Georgie here, writing from my travels, a research trip investigating Artist-Run-Initiatives in the UK (and other places) before heading over to ANTI Festival in Kuopio, Finland, to present a performance and mapping project, Kansas that I made with Malcolm Whittaker. More about Mal here, and ANTI, here.
Thus far, my grand plans of being a super-blogger abroad have been thwarted by activity and inconsistent internet access. I have however been thinking about blogging and writing in a notebook (not really the idea is it?). So, I am now catching up, starting from the beginning, trying to find sense and significance in my scrawlings to share with the big interwebbed world. I'll try and break things up with titles so you can skip to the bits you might be interested in.
BRISTOL.
Malcolm and I travelled to Bristol the day I arrived in the UK and were met by Sylvia Rimat - who we have been corresponding with about Malcolm's a lover's discourse project, which began as part of the ClubHouse program at Performance Space and will culminate in a live exchange with artists in Bristol, at Arnolfini, as part of You and Your Work 8, which Sylvia founded and co-curates (more on that later, but there is a link to some information if you just can't wait), and LiveWorks, at Performance Space in Sydney.

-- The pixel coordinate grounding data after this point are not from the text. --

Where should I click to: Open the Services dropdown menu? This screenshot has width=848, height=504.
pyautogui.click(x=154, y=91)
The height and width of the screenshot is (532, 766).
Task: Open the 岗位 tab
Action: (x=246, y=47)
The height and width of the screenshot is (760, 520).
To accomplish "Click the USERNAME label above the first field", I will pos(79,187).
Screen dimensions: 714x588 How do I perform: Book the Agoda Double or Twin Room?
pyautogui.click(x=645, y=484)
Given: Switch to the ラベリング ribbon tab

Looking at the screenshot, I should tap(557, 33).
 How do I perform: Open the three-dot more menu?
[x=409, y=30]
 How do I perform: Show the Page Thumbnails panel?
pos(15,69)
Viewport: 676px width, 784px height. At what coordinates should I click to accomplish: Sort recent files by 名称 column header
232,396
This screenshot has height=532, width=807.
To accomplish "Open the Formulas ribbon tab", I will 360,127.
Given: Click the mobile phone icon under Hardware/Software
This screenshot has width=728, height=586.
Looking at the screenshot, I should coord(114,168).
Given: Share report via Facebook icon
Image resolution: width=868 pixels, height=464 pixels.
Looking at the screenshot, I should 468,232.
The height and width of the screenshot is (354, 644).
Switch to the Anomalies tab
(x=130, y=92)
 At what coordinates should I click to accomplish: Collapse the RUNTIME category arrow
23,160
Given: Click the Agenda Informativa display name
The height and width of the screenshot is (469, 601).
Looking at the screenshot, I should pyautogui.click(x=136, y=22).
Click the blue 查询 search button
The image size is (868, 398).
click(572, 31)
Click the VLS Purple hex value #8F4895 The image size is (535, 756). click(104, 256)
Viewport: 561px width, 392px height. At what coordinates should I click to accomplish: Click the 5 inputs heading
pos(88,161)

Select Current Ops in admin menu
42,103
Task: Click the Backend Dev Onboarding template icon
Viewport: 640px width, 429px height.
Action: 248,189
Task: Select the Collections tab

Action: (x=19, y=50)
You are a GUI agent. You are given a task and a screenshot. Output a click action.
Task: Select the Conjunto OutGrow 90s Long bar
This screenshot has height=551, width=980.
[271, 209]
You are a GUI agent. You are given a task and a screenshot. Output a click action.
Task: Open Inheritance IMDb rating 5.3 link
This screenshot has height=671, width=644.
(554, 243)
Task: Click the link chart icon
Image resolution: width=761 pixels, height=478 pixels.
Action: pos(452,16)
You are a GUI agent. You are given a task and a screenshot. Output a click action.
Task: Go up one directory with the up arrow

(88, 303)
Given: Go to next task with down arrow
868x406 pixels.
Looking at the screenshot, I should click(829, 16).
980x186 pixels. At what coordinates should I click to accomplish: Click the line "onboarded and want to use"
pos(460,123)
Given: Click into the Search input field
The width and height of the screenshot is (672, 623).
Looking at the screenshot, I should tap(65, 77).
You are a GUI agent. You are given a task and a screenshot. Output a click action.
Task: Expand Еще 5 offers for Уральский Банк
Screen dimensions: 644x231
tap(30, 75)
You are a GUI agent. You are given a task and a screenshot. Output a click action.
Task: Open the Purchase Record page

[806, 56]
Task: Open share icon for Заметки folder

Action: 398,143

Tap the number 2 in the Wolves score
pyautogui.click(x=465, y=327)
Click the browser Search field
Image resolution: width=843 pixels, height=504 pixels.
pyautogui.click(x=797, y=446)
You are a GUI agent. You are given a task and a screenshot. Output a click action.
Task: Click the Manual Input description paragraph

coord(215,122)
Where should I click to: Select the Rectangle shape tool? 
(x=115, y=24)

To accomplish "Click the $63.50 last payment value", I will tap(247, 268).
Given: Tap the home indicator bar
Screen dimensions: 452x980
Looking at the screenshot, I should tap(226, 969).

Sylvia welcomed us on our first evening, and over a couple of glasses of wine our conversation traversed a broad range of topics which may or may not be relevant or interesting to you, readers, but, probably for the best, for all of us, my notes are not so comprehensive as to be able to even begin to transcribe much of it. What stuck with me about these first conversations, with Sylvia and subsequently a number of other visual and performance artists in Bristol and across the UK, is a sense of impending doom in relation to projected government arts funding cuts. Ignorant as I may be, in Australia I felt fairly unaffected by the Global Financial Crisis - for such hype, media attention and the household use of "GFC" as a term, honestly, my life did not feel that different. It seems that the reach of the GFC however, is broadening far beyond the walls of financial institutions and government treasuries, towards artists and arts organisations who wait with bated breath to find out about the scale of further funding cuts in the coming years. Read The Guardian theatre blog to find out more about the reaction to an initial round of funding cuts. Much as there is debate about arts funding in Australia (if only within the arts community itself), this ubiquitous sense of foreboding is not one that I have witnessed back home. I'm not sure if this silence about arts policy in the recent election and the subsequent risk in unpredictable governmental policy agendas is actually any better, or if, perhaps, everyone talks about it less? I am finding it difficult to write about this without acknowledging my somewhat privileged position of funded travel, and the uneven distribution of funding between artforms, "emerging" and "established" artists, and the fact that, although I have many opinions, I haven't the best sense of history as I'm new to this game. Perhaps if you have a thought you could comment?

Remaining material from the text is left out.